▸ **WHAT TO WORK ON**
From the first line to the last, reproduce the records exactly.

▸ **DATA SUPPLIED**
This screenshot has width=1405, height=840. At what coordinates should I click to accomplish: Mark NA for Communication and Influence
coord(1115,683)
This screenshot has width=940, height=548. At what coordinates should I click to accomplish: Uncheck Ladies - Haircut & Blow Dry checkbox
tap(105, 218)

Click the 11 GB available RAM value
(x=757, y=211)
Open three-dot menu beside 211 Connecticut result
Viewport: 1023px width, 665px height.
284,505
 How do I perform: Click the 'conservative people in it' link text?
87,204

▸ **TASK SOLUTION**
This screenshot has width=1405, height=840. At what coordinates should I click to accomplish: Mark NA for Communication and Influence
coord(1115,683)
This screenshot has width=940, height=548. At what coordinates should I click to accomplish: Uncheck Ladies - Haircut & Blow Dry checkbox
tap(105, 218)

Click the 11 GB available RAM value
(x=757, y=211)
Open three-dot menu beside 211 Connecticut result
Viewport: 1023px width, 665px height.
284,505
 How do I perform: Click the 'conservative people in it' link text?
87,204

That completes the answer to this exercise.